» **EXERCISE DESCRIPTION**
One figure is the expected answer: how many lines in the listing contain "Collapse".

(Beginning of ENTRIES PROVIDED)

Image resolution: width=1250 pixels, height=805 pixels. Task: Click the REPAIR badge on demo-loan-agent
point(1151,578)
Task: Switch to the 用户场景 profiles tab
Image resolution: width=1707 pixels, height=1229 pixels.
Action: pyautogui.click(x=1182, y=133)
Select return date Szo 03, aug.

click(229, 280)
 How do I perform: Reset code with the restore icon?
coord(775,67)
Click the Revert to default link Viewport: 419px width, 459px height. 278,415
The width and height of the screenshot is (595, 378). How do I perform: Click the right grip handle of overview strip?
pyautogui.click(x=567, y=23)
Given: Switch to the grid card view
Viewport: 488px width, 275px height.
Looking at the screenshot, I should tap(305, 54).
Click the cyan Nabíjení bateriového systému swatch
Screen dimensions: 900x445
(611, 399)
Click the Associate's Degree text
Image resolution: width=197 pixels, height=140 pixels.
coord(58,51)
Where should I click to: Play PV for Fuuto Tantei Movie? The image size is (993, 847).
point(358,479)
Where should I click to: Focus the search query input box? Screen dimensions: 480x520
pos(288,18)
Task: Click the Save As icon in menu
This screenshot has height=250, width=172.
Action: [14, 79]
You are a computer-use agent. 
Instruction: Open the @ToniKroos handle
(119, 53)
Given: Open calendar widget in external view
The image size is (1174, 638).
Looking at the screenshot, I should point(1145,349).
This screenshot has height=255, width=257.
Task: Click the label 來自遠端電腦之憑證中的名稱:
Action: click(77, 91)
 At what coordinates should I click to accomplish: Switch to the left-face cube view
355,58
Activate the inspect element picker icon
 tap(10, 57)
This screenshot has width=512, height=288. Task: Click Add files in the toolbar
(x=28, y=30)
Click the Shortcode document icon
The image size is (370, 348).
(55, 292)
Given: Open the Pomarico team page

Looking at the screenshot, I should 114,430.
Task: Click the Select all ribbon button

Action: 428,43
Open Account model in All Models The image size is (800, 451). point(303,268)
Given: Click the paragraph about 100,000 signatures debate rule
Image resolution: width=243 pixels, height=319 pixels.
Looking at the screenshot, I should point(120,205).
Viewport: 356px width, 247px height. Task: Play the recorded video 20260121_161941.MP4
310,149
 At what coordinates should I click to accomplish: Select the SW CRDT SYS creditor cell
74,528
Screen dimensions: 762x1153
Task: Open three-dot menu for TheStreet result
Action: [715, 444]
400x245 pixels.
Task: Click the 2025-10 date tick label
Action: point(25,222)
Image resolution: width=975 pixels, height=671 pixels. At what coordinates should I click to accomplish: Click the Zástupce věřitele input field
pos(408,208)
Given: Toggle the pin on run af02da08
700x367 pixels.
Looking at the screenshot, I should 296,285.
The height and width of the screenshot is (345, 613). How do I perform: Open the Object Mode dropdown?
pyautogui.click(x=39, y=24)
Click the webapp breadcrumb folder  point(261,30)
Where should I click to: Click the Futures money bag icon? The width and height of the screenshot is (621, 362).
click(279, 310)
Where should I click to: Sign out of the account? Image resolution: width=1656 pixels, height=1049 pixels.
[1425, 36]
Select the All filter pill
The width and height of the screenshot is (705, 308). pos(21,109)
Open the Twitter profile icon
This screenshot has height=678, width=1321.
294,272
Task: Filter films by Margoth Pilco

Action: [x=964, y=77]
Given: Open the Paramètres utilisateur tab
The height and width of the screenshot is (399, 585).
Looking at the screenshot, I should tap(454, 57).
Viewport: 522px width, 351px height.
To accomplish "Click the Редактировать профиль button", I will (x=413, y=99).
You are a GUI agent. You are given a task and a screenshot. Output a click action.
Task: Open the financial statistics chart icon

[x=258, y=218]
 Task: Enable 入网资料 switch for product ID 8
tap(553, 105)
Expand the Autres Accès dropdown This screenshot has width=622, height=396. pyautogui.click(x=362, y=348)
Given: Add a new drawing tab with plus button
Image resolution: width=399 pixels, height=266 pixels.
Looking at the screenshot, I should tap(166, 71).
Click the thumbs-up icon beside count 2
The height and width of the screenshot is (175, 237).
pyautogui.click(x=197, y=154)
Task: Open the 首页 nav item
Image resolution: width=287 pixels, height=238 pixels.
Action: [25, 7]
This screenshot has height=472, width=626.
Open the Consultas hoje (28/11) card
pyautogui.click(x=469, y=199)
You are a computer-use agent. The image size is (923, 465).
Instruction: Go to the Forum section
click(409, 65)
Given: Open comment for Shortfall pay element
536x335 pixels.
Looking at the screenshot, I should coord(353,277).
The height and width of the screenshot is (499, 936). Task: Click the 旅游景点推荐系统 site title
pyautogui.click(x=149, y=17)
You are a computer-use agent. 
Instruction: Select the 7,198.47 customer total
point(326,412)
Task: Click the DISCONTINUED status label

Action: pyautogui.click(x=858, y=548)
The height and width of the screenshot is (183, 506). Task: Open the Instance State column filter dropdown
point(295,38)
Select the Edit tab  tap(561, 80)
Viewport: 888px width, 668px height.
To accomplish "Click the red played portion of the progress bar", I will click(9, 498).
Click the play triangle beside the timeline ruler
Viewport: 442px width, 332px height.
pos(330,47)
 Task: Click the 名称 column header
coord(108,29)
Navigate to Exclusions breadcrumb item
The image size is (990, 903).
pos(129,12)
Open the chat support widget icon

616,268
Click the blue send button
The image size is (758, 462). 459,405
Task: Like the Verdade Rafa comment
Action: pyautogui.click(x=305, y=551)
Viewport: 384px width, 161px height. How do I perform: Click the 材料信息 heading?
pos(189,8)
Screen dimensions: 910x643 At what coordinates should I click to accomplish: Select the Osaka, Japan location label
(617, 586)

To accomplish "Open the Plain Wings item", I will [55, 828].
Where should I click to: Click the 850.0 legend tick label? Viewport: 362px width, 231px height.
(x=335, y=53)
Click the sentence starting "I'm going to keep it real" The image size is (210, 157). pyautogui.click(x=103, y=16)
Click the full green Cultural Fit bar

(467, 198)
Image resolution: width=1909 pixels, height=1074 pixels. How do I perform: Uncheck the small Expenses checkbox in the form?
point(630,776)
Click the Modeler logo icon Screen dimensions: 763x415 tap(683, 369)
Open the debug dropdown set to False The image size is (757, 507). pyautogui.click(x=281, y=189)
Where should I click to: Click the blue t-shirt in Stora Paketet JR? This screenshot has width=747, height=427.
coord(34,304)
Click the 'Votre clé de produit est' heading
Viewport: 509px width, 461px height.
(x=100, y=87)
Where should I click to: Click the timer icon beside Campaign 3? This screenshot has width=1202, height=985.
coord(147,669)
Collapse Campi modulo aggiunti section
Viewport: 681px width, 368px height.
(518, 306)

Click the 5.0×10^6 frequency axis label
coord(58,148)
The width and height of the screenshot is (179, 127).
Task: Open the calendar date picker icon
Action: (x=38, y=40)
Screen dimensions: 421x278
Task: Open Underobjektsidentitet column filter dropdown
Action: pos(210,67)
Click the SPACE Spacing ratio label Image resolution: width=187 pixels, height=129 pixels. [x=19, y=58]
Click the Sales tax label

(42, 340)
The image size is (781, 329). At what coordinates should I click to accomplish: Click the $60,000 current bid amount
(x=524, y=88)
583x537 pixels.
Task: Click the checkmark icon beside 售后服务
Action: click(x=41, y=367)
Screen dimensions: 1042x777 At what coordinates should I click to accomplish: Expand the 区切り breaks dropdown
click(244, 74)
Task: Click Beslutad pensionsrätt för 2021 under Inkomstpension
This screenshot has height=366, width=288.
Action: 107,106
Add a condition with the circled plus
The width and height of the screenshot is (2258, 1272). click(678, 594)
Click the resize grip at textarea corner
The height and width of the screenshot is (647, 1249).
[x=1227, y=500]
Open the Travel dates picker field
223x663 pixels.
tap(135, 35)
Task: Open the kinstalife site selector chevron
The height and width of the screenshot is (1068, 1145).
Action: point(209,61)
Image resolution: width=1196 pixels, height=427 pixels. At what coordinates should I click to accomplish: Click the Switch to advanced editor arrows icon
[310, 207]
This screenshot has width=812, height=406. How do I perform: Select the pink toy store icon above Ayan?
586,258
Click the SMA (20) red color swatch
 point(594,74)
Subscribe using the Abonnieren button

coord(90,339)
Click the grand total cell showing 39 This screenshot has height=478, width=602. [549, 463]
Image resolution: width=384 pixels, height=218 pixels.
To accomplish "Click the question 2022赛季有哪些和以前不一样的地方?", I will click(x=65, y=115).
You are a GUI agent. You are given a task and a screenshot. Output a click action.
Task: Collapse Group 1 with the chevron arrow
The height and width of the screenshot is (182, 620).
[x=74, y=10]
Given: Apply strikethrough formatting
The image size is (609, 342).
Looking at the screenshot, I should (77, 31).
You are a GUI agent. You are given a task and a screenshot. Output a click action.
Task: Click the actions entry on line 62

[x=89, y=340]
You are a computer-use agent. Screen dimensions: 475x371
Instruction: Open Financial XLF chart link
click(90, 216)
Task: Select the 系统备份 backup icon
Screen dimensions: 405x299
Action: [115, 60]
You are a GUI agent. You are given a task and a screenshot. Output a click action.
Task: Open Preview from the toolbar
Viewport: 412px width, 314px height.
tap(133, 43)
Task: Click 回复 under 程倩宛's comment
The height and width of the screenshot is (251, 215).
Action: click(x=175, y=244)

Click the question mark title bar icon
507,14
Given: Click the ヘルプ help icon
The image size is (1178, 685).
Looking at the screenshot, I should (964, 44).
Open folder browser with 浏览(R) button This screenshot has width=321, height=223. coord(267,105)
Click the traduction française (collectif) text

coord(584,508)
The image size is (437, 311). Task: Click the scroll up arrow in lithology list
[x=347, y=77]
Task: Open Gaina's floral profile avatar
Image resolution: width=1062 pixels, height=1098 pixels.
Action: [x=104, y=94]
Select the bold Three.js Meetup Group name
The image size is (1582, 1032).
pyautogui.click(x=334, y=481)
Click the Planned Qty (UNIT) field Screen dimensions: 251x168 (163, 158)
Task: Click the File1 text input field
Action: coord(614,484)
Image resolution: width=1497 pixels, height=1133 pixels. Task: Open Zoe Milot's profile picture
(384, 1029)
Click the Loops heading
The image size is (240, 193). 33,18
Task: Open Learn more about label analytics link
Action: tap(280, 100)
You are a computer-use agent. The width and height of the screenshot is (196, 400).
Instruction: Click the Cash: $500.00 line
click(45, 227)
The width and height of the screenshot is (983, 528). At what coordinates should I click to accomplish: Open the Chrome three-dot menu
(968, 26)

(End of ENTRIES PROVIDED)

» **ANSWER FOR THE TASK**
2